Secondo i giudici amministrativi, il provvedimento ministeriale presenta un grave difetto istruttorio: le tariffe sarebbero state definite senza un’analisi adeguata e rappresentativa dei costi reali sostenuti dalle strutture che erogano le prestazioni per conto del Servizio sanitario nazionale. Una carenza che, secondo il TAR, compromette la legittimità dell’intero impianto tariffario.
La sentenza accoglie le contestazioni avanzate dalle associazioni della sanità privata accreditata, che da tempo denunciano l’insostenibilità economica delle nuove tariffe. Al centro della vicenda vi è la necessità di garantire che i compensi riconosciuti alle strutture siano coerenti con i costi effettivi delle prestazioni, evitando ripercussioni sulla qualità e sulla disponibilità dei servizi per i cittadini.
Le nuove decisioni del TAR consolidano un orientamento già espresso nel 2025 e arrivano in una fase particolarmente delicata: il Ministero dispone infatti di un tempo limitato per ridefinire il sistema tariffario e completare l’istruttoria richiesta dai giudici.

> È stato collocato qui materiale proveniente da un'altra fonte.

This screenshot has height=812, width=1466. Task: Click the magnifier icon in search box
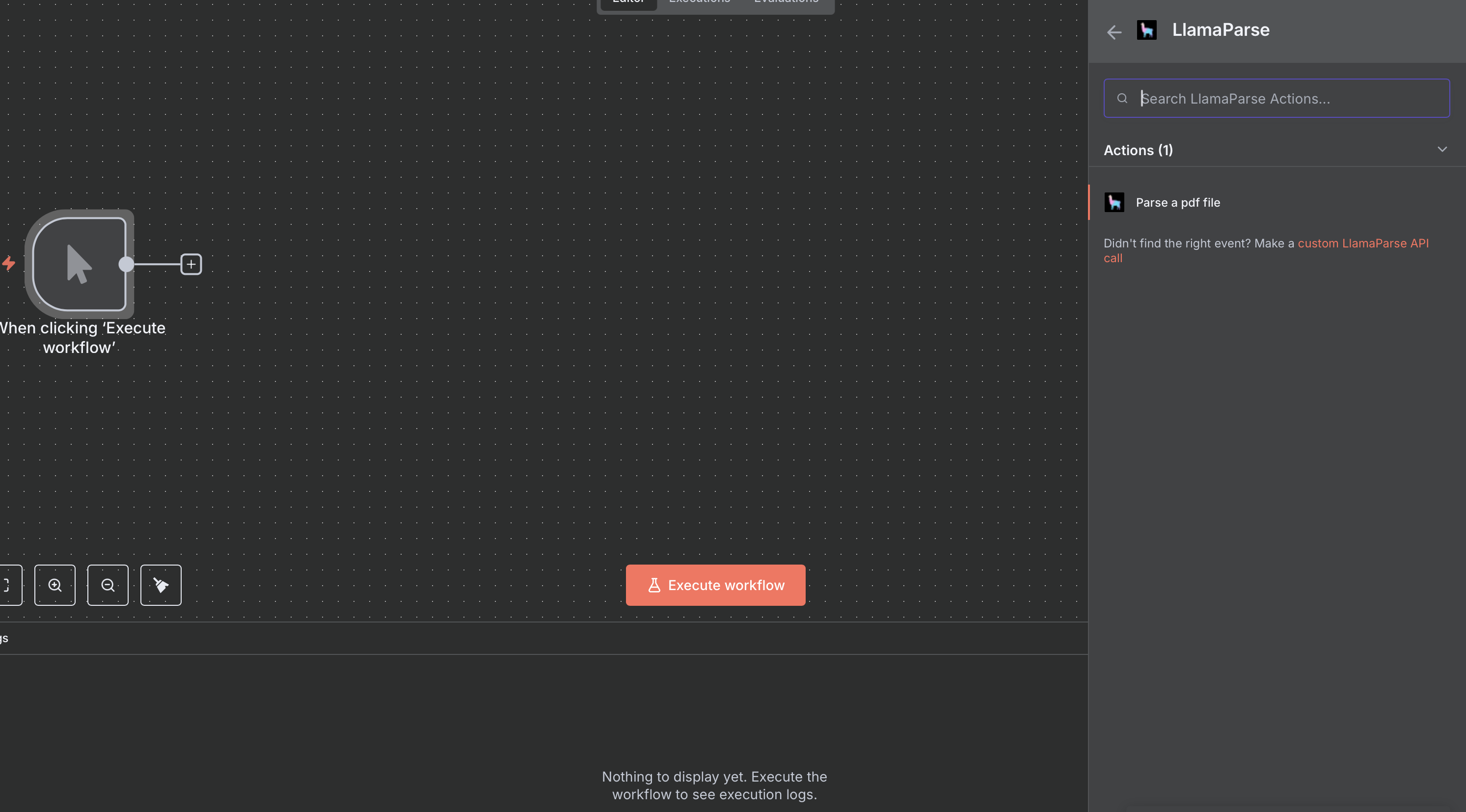pyautogui.click(x=1122, y=99)
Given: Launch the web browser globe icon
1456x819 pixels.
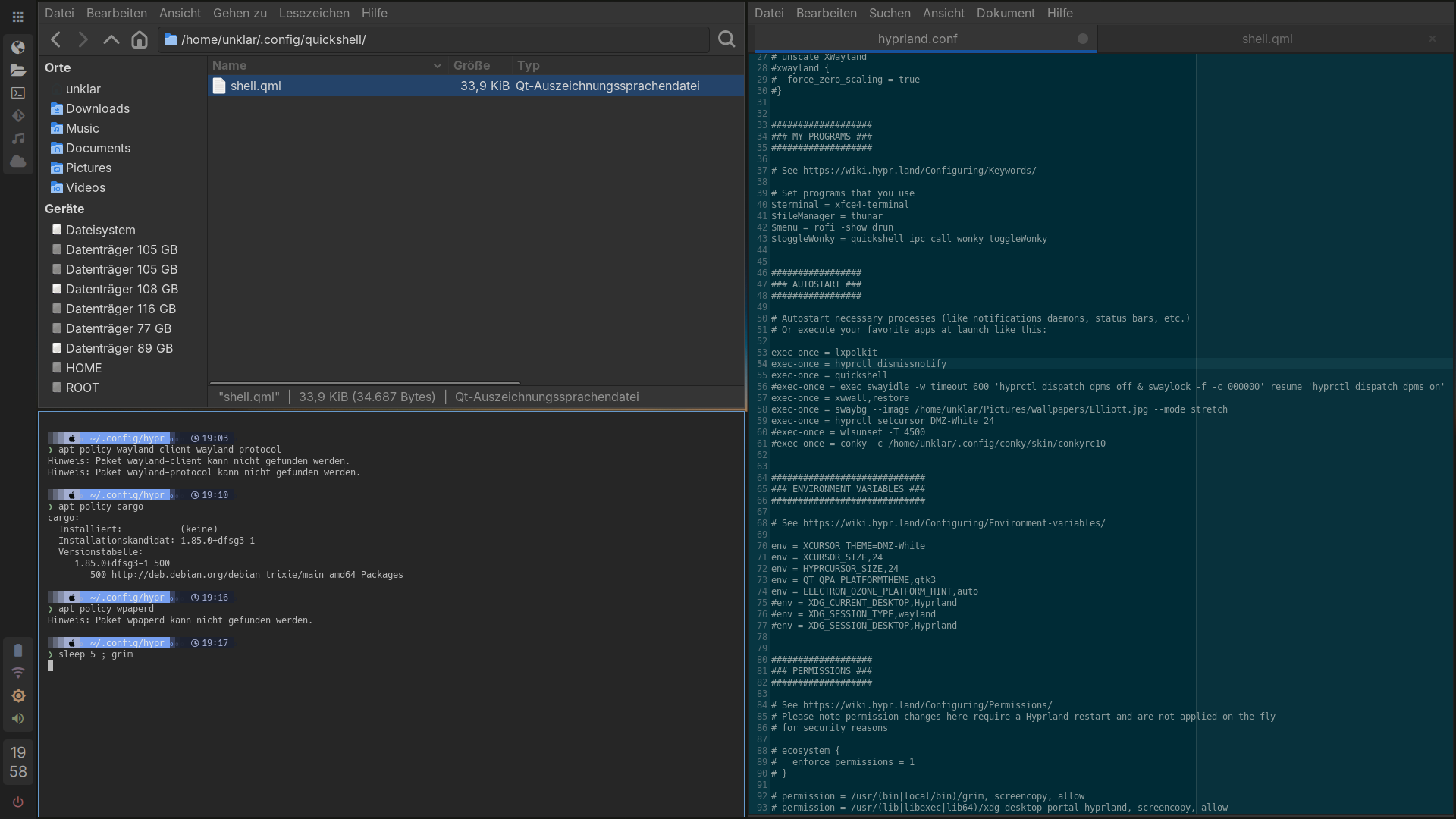Looking at the screenshot, I should point(18,48).
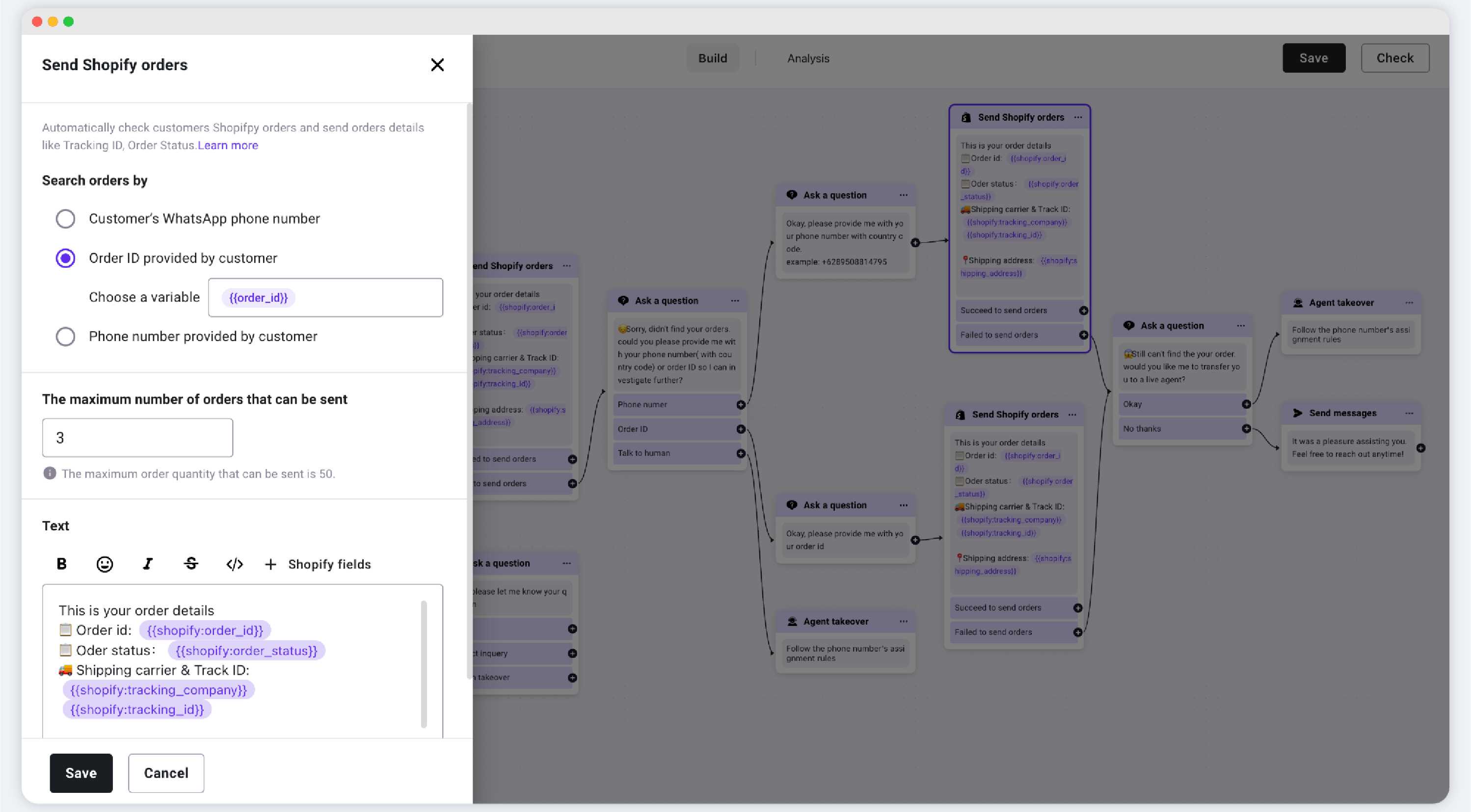Viewport: 1471px width, 812px height.
Task: Click info icon beside maximum order quantity note
Action: (x=50, y=473)
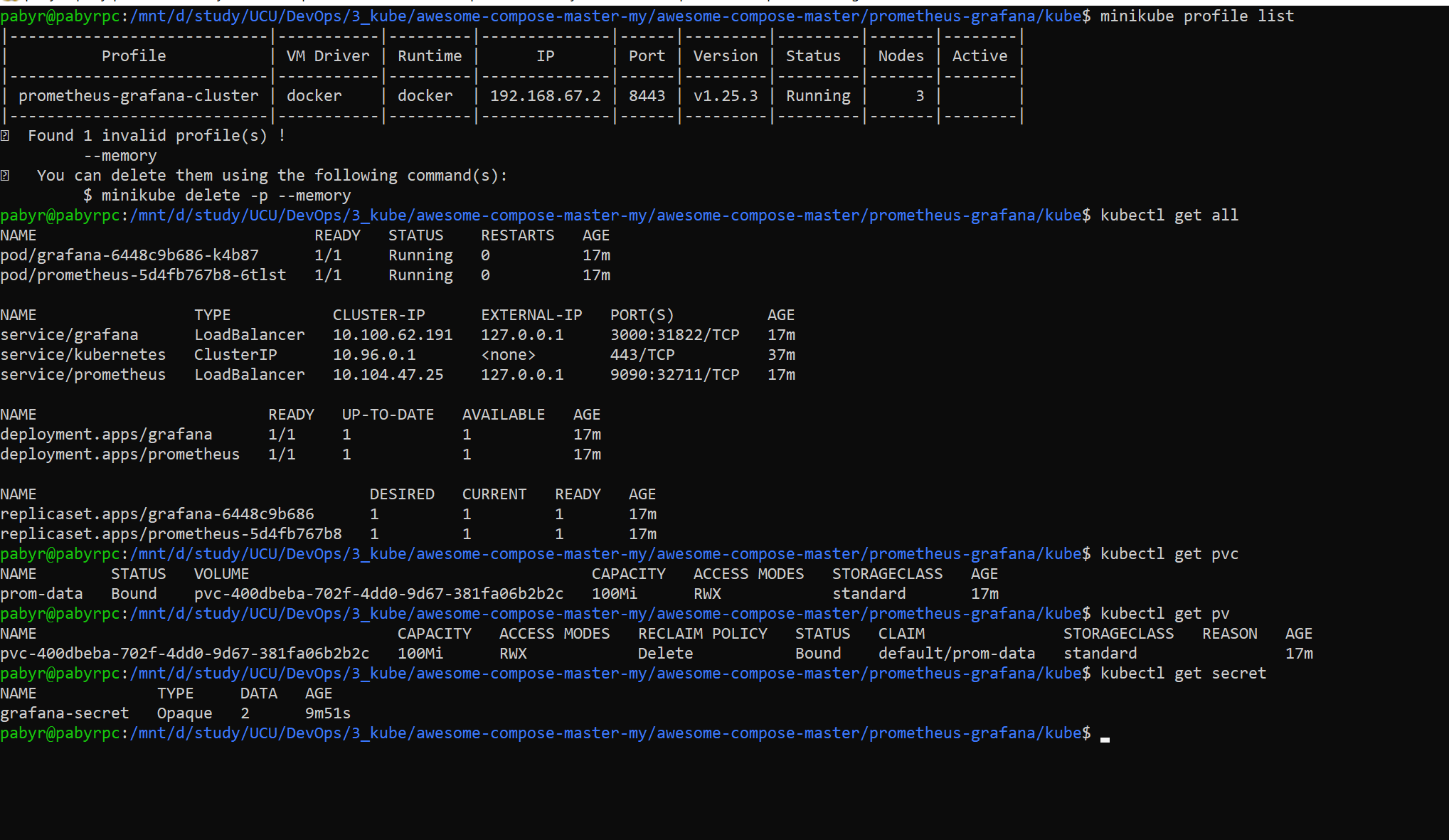
Task: Click the Running status in the profile table
Action: point(817,95)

La scadenza fissata dai precedenti provvedimenti si avvicina rapidamente, aumentando la pressione sull’Amministrazione affinché presenti una revisione fondata su dati aggiornati, criteri trasparenti e una reale rilevazione dei costi.
La vicenda assume un rilievo che va oltre il contenzioso amministrativo. Il nomenclatore tariffario rappresenta infatti uno degli strumenti fondamentali per il funzionamento del Servizio sanitario nazionale, poiché determina le modalità di remunerazione delle prestazioni incluse nei Livelli Essenziali di Assistenza (LEA). Il rischio, secondo gli operatori del settore, è che ritardi e incertezze possano incidere sulla sostenibilità delle strutture e, indirettamente, sull’accesso dei cittadini alle cure.
Per il Governo si tratta dunque di un nuovo passaggio critico in un percorso già segnato da ricorsi, sospensive e revisioni. Le prossime settimane saranno decisive per comprendere se il Ministero riuscirà a ricostruire un impianto tariffario capace di superare le censure della magistratura amministrativa e garantire al sistema sanitario regole certe e sostenibili.